With another troika mission due in Dublin next week to review the rescue programme, the lenders want the Government to tackle the remuneration of the public servants at the top end of the pay scale in talks on a second Croke Park deal.
This reflects concern within the troika that it was wrong for the first deal to provide equal protection to the pay of public servants on low and very high salaries.
The troika is also likely to raise the perceived failure of Allied Irish Banks and Bank of Ireland to address adequately loan defaults in their buy-to-let and residential mortgage books.
Under scrutiny in advance of the 10-day mission, which begins next Tuesday, is whether additional steps should be taken to ensure a smooth exit from the bailout in the autumn.
This question centres on the possibility of the troika providing a new line of credit to the Government as it attempts a full return to private debt markets.
Dublin would not necessarily draw down such credit but the fact that it was available might encourage private investment as there would be no risk of a funding shortfall if the Government did not sell enough debt.
An alternative, also being examined by the troika, is for the Government to proceed without the benefit of an additional safety net in order to demonstrate confidence in its debt to potential investors.
Sources close to talks between the troika and the Government said the international lenders are not at this point recommending any particular course of action. A new “technical paper” from the troika on exiting the bailout simply presents these alternatives as options for exploration, the sources said.
The Government is keeping its options open. At the World Economic Forum in Davos yesterday, Minister for Finance Michael Noonan said the paper would include a “menu of options” and was likely to include “backstops” to reassure markets but which might not be needed.
“We’d like to see a range of options and then take advice on the ones that would best suit our circumstances,” he said.

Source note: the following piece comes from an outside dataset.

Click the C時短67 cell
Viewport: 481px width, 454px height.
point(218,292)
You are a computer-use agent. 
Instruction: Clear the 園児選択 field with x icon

Mr Noonan and Taoiseach Enda Kenny had “very positive” talks in Davos yesterday with IMF managing director Christine Lagarde, who plans to visit Dublin on March 8th. The Minister said he asked Ms Lagarde for “high-level IMF assistance” in drafting an exit plan for Ireland from the bailout.
The discussions come as talks continue on bank debt relief and an extension of the maturity of bailout loans.
There is concern within the troika to avert any situation in which any Irish or European leaders are seen to be dictating to the European Central Bank to recast the Anglo Irish Bank promissory note scheme.
The troika fears this would undermine the ECB’s independence, threatening the prospect for a deal and raising the risk of a legal challenge.